Top of Records for this task

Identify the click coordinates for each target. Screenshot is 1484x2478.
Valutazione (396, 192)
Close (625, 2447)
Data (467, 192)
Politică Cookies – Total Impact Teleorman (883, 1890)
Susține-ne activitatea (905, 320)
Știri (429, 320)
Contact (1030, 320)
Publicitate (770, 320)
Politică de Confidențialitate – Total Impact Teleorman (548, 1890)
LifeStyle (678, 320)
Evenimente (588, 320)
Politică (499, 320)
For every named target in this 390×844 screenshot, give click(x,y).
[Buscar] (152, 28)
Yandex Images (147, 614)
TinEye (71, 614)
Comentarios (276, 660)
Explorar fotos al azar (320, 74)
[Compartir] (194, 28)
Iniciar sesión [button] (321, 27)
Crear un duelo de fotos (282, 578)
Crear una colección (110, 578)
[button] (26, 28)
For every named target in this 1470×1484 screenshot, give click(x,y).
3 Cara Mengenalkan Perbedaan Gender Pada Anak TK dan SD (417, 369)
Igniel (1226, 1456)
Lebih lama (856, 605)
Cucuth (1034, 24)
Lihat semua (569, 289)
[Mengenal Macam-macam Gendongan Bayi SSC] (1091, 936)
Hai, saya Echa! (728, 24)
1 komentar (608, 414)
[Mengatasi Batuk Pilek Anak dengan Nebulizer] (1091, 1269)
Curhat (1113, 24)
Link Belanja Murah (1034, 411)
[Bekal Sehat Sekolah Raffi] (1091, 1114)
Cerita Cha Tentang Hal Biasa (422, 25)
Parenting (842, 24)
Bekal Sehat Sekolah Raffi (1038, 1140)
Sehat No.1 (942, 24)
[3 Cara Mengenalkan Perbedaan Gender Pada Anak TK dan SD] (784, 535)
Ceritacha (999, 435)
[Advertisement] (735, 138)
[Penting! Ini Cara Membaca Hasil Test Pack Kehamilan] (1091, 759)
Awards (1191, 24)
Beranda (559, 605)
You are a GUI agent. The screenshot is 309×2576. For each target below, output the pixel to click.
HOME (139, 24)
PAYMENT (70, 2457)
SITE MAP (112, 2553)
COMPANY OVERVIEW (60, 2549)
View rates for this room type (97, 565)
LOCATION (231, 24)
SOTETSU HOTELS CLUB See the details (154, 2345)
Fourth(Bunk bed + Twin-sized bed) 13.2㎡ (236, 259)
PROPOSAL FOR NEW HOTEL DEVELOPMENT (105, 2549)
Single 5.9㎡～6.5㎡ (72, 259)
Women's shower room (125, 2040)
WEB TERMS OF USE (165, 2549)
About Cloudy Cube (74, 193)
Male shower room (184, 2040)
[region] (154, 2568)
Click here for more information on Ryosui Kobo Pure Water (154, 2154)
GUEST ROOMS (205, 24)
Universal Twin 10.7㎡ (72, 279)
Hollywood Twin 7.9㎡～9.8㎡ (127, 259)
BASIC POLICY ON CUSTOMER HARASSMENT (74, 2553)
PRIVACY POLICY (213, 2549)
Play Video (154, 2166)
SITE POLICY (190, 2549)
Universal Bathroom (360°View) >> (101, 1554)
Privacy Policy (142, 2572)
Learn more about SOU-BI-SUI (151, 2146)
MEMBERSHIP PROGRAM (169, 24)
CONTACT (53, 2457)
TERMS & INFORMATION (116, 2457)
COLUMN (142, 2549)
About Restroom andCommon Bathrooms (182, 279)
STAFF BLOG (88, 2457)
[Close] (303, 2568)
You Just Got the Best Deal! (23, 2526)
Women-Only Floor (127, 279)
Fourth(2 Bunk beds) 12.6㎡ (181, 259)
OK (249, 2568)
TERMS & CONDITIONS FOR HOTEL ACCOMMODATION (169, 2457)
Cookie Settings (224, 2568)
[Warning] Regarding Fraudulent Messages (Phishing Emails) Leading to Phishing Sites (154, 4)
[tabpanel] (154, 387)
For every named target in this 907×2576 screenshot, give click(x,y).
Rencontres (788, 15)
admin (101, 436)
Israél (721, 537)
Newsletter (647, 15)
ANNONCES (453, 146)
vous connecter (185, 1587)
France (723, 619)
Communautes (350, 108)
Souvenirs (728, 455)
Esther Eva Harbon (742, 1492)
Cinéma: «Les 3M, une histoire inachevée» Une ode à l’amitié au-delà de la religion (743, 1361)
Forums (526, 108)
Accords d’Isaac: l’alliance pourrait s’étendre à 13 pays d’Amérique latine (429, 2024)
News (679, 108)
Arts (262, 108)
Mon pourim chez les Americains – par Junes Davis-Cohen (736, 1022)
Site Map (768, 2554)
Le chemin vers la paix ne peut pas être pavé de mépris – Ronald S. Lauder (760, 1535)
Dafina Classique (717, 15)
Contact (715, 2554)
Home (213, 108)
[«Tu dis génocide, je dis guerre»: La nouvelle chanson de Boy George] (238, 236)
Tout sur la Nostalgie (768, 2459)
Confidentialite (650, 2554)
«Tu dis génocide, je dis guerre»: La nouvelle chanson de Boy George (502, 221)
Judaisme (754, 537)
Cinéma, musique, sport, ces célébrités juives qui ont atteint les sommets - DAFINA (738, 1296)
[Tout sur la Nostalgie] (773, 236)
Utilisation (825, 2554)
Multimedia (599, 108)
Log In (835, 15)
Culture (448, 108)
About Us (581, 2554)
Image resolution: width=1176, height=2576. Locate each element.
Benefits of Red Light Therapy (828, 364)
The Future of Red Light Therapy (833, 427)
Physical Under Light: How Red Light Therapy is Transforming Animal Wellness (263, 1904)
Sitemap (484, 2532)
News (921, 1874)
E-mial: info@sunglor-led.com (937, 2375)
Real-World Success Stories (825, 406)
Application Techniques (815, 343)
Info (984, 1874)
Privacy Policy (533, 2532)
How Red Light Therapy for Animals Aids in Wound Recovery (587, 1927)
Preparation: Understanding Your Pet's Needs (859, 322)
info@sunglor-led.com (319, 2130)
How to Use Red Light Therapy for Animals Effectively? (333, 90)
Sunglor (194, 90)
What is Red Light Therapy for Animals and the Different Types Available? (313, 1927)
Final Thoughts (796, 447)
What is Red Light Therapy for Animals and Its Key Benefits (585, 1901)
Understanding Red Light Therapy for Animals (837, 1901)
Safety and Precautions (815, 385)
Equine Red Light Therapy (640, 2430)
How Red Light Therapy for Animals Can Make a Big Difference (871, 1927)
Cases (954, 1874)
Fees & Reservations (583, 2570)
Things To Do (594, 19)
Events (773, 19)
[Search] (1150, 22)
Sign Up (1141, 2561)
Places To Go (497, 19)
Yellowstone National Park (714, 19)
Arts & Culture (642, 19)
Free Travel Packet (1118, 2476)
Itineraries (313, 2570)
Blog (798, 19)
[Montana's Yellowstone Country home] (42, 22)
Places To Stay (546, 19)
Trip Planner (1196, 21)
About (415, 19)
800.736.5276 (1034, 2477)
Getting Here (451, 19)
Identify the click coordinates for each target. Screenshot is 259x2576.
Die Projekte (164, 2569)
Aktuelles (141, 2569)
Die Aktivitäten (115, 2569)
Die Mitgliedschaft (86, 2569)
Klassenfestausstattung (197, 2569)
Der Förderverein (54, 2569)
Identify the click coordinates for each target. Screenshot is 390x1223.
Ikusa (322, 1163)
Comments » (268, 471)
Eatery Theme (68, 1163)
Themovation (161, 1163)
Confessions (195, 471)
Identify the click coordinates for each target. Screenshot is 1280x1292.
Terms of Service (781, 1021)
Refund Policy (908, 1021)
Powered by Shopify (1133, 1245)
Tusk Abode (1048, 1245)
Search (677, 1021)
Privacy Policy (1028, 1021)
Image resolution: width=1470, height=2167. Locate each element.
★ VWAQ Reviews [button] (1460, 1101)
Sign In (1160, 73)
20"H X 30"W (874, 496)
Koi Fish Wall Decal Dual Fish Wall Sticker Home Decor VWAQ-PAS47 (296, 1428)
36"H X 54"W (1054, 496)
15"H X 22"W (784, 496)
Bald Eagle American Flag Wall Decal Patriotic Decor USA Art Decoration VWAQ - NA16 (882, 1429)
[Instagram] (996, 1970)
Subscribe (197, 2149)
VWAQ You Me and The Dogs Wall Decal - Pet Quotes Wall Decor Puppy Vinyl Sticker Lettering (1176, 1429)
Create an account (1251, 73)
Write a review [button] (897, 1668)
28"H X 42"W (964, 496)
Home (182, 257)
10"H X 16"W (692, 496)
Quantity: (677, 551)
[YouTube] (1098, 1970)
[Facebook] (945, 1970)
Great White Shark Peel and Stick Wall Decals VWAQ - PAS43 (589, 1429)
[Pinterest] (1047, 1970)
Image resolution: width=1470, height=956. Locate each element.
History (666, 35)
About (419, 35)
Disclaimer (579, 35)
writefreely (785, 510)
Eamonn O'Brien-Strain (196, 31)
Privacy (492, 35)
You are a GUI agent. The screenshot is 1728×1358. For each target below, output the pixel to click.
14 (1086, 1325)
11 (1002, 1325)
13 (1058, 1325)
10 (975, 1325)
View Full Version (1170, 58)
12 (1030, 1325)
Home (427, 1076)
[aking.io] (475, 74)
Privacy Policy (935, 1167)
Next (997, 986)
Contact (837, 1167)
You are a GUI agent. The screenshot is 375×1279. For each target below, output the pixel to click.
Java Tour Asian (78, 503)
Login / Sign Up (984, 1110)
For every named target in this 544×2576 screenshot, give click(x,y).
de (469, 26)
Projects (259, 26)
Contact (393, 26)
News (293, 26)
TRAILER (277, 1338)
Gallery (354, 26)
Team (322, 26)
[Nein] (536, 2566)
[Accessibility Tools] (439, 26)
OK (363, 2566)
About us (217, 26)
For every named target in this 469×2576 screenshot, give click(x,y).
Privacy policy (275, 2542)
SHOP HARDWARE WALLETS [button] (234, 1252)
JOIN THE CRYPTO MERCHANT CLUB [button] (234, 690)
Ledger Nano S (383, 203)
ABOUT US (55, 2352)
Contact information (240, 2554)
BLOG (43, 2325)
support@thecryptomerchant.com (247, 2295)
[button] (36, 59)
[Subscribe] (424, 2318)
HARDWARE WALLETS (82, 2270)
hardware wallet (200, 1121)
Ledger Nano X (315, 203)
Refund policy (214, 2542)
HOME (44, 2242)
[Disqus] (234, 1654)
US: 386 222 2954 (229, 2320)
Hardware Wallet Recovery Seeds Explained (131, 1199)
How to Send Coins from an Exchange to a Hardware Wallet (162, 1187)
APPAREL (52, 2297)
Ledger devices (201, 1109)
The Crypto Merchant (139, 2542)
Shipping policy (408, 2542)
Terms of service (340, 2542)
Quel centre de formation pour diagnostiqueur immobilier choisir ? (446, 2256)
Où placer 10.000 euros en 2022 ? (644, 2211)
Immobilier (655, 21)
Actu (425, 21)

Bottom of Records for this task

Exercise requirements:
Could you reproduce exactly the lines of the entries above, from the one with "Play Video (154, 2166)" through the one with "Le chemin vers", and nothing else?

Solution to this problem:
Play Video (154, 2166)
SITE POLICY (190, 2549)
Universal Bathroom (360°View) >> (101, 1554)
Privacy Policy (142, 2572)
Learn more about SOU-BI-SUI (151, 2146)
MEMBERSHIP PROGRAM (169, 24)
CONTACT (53, 2457)
TERMS & INFORMATION (116, 2457)
COLUMN (142, 2549)
About Restroom andCommon Bathrooms (182, 279)
STAFF BLOG (88, 2457)
[Close] (303, 2568)
You Just Got the Best Deal! (23, 2526)
Women-Only Floor (127, 279)
Fourth(2 Bunk beds) 12.6㎡ (181, 259)
OK (249, 2568)
TERMS & CONDITIONS FOR HOTEL ACCOMMODATION (169, 2457)
Cookie Settings (224, 2568)
[Warning] Regarding Fraudulent Messages (Phishing Emails) Leading to Phishing Sites (154, 4)
[tabpanel] (154, 387)
For every named target in this 907×2576 screenshot, give click(x,y).
Rencontres (788, 15)
admin (101, 436)
Israél (721, 537)
Newsletter (647, 15)
ANNONCES (453, 146)
vous connecter (185, 1587)
France (723, 619)
Communautes (350, 108)
Souvenirs (728, 455)
Esther Eva Harbon (742, 1492)
Cinéma: «Les 3M, une histoire inachevée» Une ode à l’amitié au-delà de la religion (743, 1361)
Forums (526, 108)
Accords d’Isaac: l’alliance pourrait s’étendre à 13 pays d’Amérique latine (429, 2024)
News (679, 108)
Arts (262, 108)
Mon pourim chez les Americains – par Junes Davis-Cohen (736, 1022)
Site Map (768, 2554)
Le chemin vers la paix ne peut pas être pavé de mépris – Ronald S. Lauder (760, 1535)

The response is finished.